本文 →
====

おひつじ座
猫の寝息

やわらかな感受を
今週のおひつじ座は、『ぬるたまを吹きひとゆれの猫ばしら』(九堂夜想)という句のごとし。あるいは、頭で考えた理屈やどこぞ覚え込んだ知識から、ひとり密かにそっと離陸していこうとするような星回り。
「ぬるたま(寝魂)」は夢の異称であり、部屋の隅のキャットタワーの上で眠りこけている猫でもいたのかも知れません。
きっとそれは、普段なら見落としてしまうような些細な「ひとゆれ」であり、耳を澄ませてやっと聞こえるかすかな寝息を確認することでやっと確信を得られるような、なんでもないほど微細な何かであったはず。
ただし、それは同時に、作者の世界をそっくり変えてしまうような深い震度を持ち得ていたのではないでしょうか。その意味で、作者が発見し体験した「ひとゆれ」は間違いなく無の底から浮かび上がってきたひとつの詩的な世界であり、情趣だったわけです。

====

提供データ →
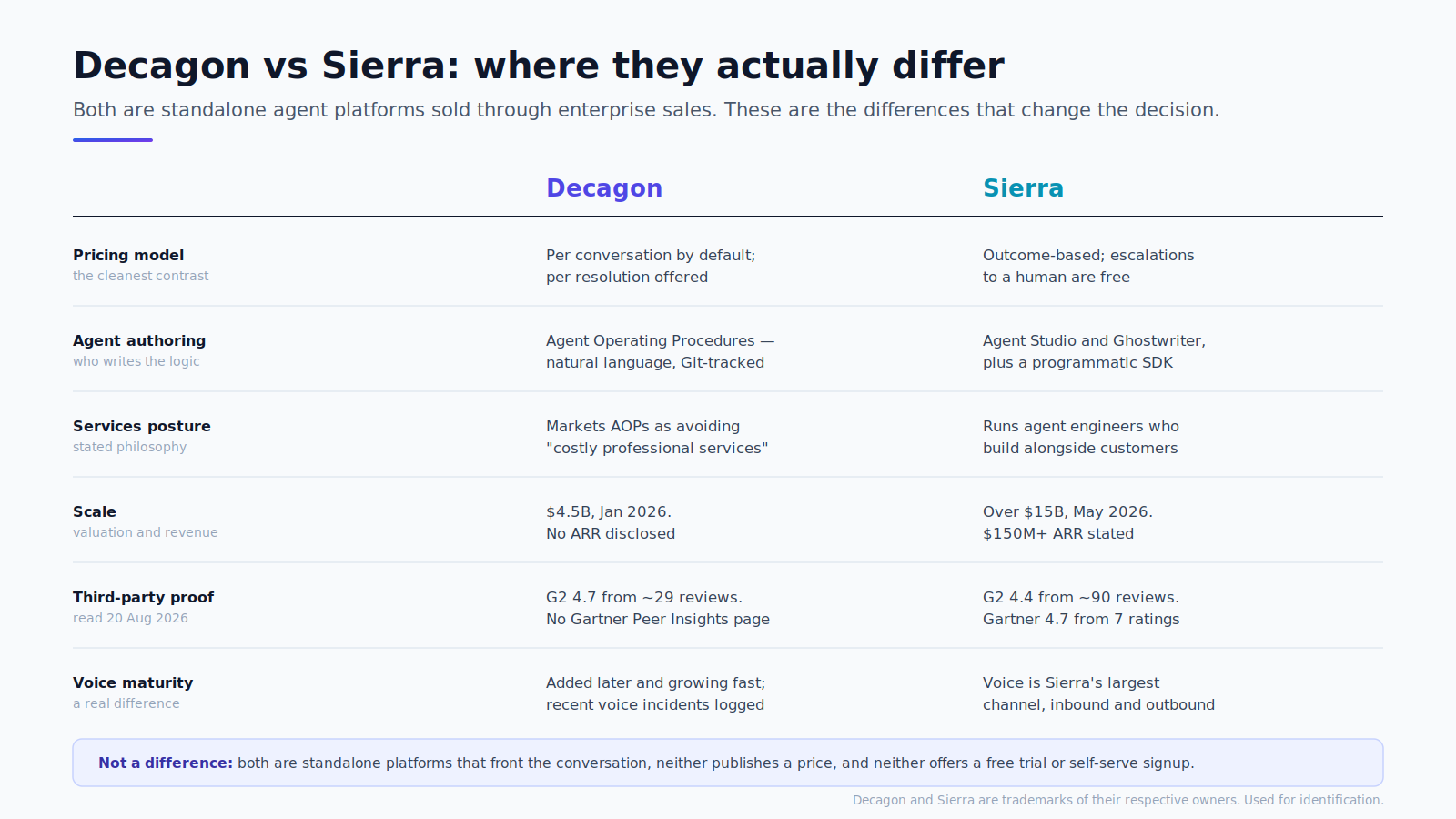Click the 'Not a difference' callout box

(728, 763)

====

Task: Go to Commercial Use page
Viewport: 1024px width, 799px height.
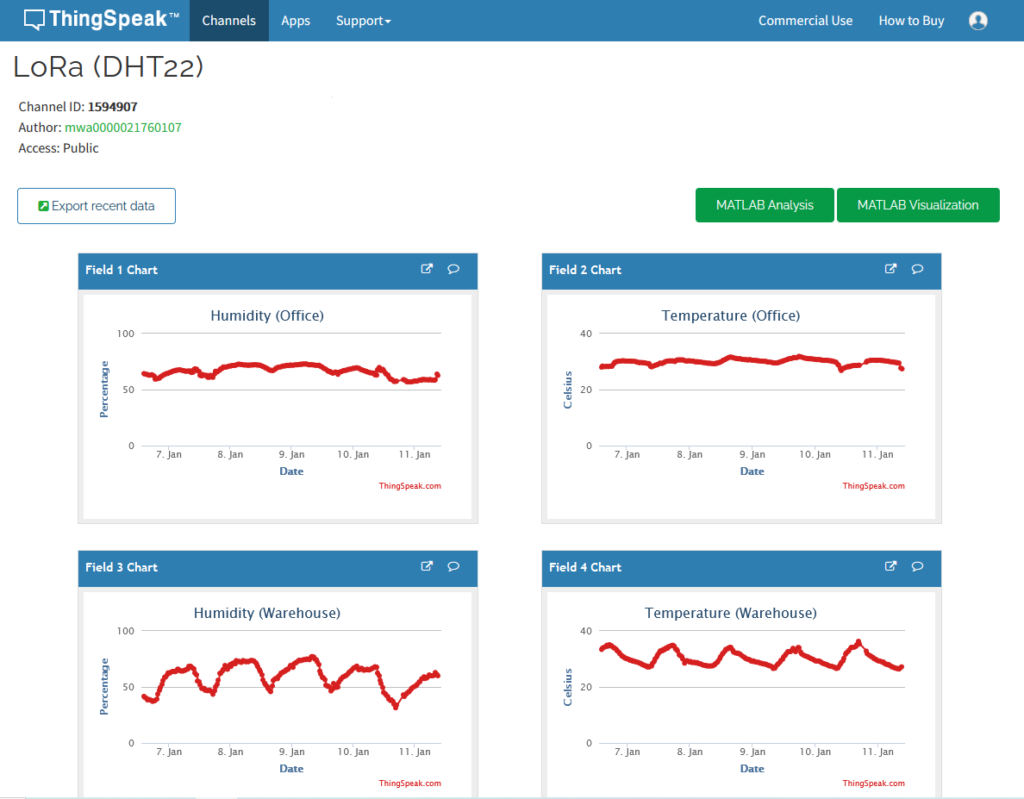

====

課題と練習 →
1. 本文の中で『』または「」のかぎかっこに入っている語句を、同じものは一度だけにして全部挙げてください。
2. 次の(a)〜(c)は本文の内容と合っていますか。それぞれ「はい」か「いいえ」で答え、決め手になる本文の言葉をそのまま引用してください。
(a) 「ぬるたま」は夢の別の呼び名だとされている。
(b) 句のあとのかっこには九堂夜想という名前が書かれている。
(c) 「ひとゆれ」は、だれでもすぐ気づく大きな揺れだとされている。
答えるときは本文だけを使ってください。

課題の解答 →
1.
『ぬるたまを吹きひとゆれの猫ばしら』
「ぬるたま(寝魂)」
「ひとゆれ」

2.
(a) はい。「「ぬるたま(寝魂)」は夢の異称であり」
(b) はい。「(九堂夜想)という句のごとし」
(c) いいえ。「普段なら見落としてしまうような些細な「ひとゆれ」であり」